_Data lines_
-.-.-
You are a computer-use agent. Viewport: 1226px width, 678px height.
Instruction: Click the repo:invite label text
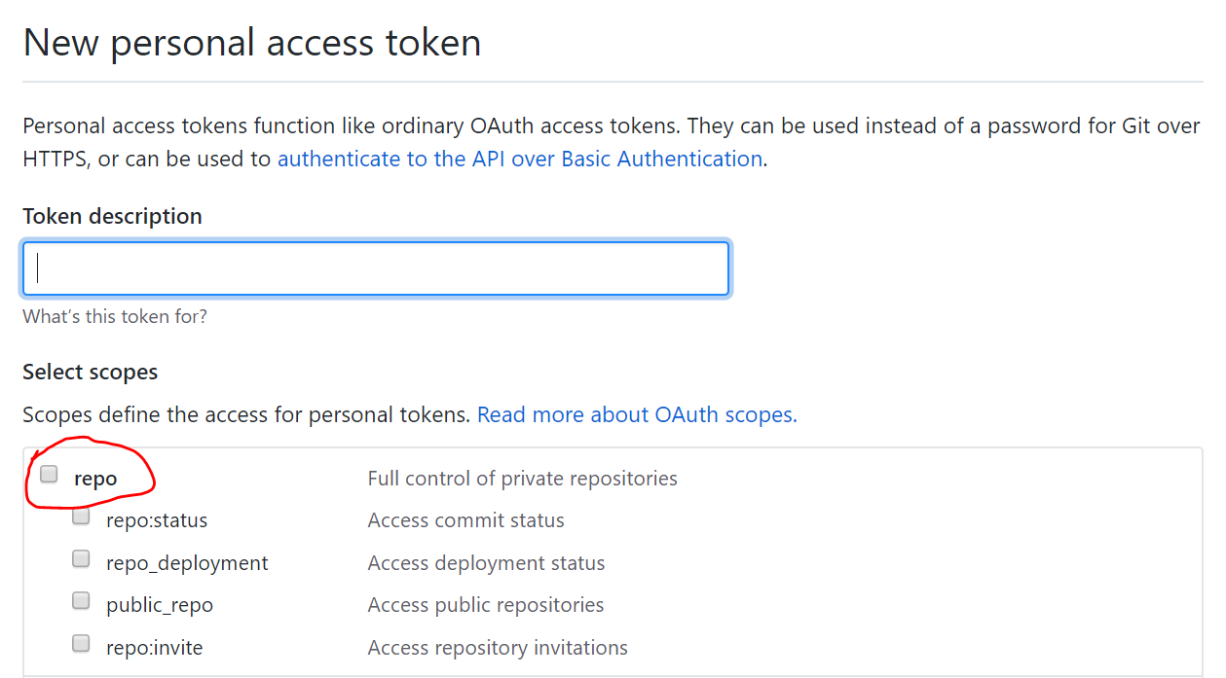tap(155, 648)
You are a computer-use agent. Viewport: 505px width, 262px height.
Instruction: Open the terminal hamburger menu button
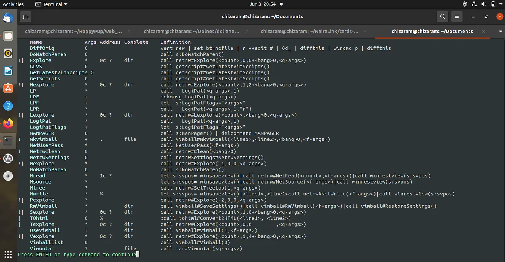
-.-.-
_What is being asked_
Format every line of the data above as a Markdown table with the columns "No." and "Text", skipping blank lines and excluding the pictures.

_Reply to the exercise_
| No. | Text |
|---|---|
| 1 | You are a computer-use agent. Viewport: 1226px width, 678px height. |
| 2 | Instruction: Click the repo:invite label text |
| 3 | tap(155, 648) |
| 4 | You are a computer-use agent. Viewport: 505px width, 262px height. |
| 5 | Instruction: Open the terminal hamburger menu button |